[Rows on where targets appear]
+ + + +
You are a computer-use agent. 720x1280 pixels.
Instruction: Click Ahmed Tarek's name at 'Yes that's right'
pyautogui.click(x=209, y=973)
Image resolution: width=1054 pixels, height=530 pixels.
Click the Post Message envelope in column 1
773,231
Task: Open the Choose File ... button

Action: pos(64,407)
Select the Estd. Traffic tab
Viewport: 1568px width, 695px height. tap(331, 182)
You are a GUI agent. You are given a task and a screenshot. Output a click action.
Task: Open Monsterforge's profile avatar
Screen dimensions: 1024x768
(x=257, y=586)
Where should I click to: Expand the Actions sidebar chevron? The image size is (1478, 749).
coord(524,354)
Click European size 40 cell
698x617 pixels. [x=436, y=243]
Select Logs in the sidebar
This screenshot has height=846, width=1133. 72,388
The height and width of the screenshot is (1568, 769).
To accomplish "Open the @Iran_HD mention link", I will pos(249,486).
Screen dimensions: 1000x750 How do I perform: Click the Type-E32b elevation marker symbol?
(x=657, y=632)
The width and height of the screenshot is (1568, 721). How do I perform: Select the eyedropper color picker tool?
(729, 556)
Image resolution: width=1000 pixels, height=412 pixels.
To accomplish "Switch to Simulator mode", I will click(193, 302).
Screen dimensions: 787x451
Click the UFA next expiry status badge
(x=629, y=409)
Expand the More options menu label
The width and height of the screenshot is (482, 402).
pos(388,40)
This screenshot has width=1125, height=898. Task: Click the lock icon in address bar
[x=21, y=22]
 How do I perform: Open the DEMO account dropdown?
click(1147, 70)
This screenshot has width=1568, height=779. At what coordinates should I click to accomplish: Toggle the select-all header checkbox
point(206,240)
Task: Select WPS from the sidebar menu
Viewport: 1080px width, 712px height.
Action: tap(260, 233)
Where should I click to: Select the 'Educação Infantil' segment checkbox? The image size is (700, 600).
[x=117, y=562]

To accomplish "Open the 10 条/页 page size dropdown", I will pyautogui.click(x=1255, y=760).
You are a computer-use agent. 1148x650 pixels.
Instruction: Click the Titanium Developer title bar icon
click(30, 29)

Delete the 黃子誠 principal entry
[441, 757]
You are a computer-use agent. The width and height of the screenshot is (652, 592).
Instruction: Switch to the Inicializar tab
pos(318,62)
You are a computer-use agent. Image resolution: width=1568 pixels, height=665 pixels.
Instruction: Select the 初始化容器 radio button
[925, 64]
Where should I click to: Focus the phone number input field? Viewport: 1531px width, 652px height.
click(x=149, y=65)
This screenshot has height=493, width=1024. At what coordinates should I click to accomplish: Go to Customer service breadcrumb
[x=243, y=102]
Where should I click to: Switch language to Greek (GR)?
+ + + +
### WHAT IS EXPECTED
Write out every record above again, swapping "Instruction" for "Goal" and leaving everything else unchanged.

### ANSWER
You are a computer-use agent. 720x1280 pixels.
Goal: Click Ahmed Tarek's name at 'Yes that's right'
pyautogui.click(x=209, y=973)
Image resolution: width=1054 pixels, height=530 pixels.
Click the Post Message envelope in column 1
773,231
Task: Open the Choose File ... button

Action: pos(64,407)
Select the Estd. Traffic tab
Viewport: 1568px width, 695px height. tap(331, 182)
You are a GUI agent. You are given a task and a screenshot. Output a click action.
Task: Open Monsterforge's profile avatar
Screen dimensions: 1024x768
(x=257, y=586)
Where should I click to: Expand the Actions sidebar chevron? The image size is (1478, 749).
coord(524,354)
Click European size 40 cell
698x617 pixels. [x=436, y=243]
Select Logs in the sidebar
This screenshot has height=846, width=1133. 72,388
The height and width of the screenshot is (1568, 769).
To accomplish "Open the @Iran_HD mention link", I will pos(249,486).
Screen dimensions: 1000x750 How do I perform: Click the Type-E32b elevation marker symbol?
(x=657, y=632)
The width and height of the screenshot is (1568, 721). How do I perform: Select the eyedropper color picker tool?
(729, 556)
Image resolution: width=1000 pixels, height=412 pixels.
To accomplish "Switch to Simulator mode", I will click(193, 302).
Screen dimensions: 787x451
Click the UFA next expiry status badge
(x=629, y=409)
Expand the More options menu label
The width and height of the screenshot is (482, 402).
pos(388,40)
This screenshot has width=1125, height=898. Task: Click the lock icon in address bar
[x=21, y=22]
 How do I perform: Open the DEMO account dropdown?
click(1147, 70)
This screenshot has width=1568, height=779. At what coordinates should I click to accomplish: Toggle the select-all header checkbox
point(206,240)
Task: Select WPS from the sidebar menu
Viewport: 1080px width, 712px height.
Action: tap(260, 233)
Where should I click to: Select the 'Educação Infantil' segment checkbox? The image size is (700, 600).
[x=117, y=562]

To accomplish "Open the 10 条/页 page size dropdown", I will pyautogui.click(x=1255, y=760).
You are a computer-use agent. 1148x650 pixels.
Goal: Click the Titanium Developer title bar icon
click(30, 29)

Delete the 黃子誠 principal entry
[441, 757]
You are a computer-use agent. The width and height of the screenshot is (652, 592).
Goal: Switch to the Inicializar tab
pos(318,62)
You are a computer-use agent. Image resolution: width=1568 pixels, height=665 pixels.
Goal: Select the 初始化容器 radio button
[925, 64]
Where should I click to: Focus the phone number input field? Viewport: 1531px width, 652px height.
click(x=149, y=65)
This screenshot has height=493, width=1024. At what coordinates should I click to accomplish: Go to Customer service breadcrumb
[x=243, y=102]
Where should I click to: Switch language to Greek (GR)?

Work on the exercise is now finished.